Functional Architecture of Noise Correlations in Human Early Visual Cortex and its Relationship with Coherent Spontaneous Activity

Responses of single sensory neurons to stimuli are ‘noisy’, varying substantially across repeated trials of identical stimulation. Intriguingly, these individual ‘noise responses’ (NR)—deviations from their means—are not isolated; rather they are highly correlated, referred to as ‘noise correlation’ (NC). From a computational viewpoint, the presence and nature of NC exert great impacts on the information processing capacity of neurons as they encode sensory events as a population, decode those encoded neural responses, and contribute to perceptual choices for action. Regarding the origin of NR, on the other hand, there has been growing evidence pointing to its tight linkage with ‘spontaneous responses’ (SR)—fluctuations of neural activity in the absence of external input or tasks.

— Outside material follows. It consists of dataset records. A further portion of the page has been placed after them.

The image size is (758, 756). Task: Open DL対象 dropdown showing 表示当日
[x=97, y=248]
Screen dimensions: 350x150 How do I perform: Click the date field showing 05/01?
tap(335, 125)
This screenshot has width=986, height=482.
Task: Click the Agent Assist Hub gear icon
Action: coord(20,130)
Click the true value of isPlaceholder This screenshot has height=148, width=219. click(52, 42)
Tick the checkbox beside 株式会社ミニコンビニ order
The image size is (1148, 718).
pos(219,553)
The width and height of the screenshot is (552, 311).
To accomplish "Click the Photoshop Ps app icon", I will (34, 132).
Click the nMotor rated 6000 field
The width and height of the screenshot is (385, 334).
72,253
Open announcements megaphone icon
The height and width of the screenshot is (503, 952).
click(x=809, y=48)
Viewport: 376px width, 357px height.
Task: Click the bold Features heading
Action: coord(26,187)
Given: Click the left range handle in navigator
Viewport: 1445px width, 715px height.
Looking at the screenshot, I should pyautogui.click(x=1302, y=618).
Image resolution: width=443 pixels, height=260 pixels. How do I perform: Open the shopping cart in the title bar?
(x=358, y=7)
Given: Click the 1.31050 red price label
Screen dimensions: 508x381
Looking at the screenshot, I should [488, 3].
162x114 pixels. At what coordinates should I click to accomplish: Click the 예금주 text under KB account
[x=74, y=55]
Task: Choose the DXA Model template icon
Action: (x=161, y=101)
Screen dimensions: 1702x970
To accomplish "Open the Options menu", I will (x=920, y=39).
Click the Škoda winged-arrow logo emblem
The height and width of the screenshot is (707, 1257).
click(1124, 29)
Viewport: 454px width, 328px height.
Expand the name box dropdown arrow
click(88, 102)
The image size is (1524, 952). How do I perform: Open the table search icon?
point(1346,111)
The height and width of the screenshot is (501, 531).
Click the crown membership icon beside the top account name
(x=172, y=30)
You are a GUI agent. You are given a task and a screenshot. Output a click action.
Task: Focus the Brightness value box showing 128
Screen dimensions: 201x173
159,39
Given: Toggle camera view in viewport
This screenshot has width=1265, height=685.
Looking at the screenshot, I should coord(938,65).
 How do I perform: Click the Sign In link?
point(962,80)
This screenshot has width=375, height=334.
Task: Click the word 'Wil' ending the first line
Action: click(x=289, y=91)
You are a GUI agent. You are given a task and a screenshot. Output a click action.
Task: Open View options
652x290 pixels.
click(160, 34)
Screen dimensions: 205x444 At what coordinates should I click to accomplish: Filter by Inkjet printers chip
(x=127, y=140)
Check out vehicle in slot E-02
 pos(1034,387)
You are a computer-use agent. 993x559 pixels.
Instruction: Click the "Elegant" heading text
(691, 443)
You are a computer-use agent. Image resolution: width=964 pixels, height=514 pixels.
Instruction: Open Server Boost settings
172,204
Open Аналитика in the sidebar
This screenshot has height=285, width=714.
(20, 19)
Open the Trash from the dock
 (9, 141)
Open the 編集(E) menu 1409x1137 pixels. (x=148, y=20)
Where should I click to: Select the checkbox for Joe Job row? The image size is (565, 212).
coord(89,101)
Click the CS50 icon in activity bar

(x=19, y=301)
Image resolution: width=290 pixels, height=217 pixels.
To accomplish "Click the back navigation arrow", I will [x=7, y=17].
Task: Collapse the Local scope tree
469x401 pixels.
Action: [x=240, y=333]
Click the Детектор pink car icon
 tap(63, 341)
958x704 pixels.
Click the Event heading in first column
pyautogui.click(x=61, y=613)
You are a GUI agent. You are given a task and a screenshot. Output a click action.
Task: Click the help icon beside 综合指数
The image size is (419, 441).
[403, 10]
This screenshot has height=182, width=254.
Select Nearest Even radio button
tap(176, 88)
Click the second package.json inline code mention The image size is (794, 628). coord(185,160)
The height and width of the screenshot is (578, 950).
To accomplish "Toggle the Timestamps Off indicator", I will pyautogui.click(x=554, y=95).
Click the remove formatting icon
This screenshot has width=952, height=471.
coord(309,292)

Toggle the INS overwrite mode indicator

To investigate the functional structure of NC and its relationship with ‘correlations in SR’ (SC), we defined population receptive fields (pRFs) of unit volumes of gray matter (UV) in human early visual cortex and computed NRs and SRs using fMRI. NC increased with an increasing degree of similarity in pRF tuning properties such as orientation, spatial frequency, and visuotopic position, particularly between UV pairs close in cortical distance. This ‘like-to-like’ structure of NC remained unaltered across scan runs with different stimuli, even among between-area UV pairs. SC was higher than NC, and its functional and temporal structures were quite similar to those of NC. Furthermore, the partial correlation analysis revealed that NC between a given pair of UVs was best predicted by their SC than by any other factors examined in the current study.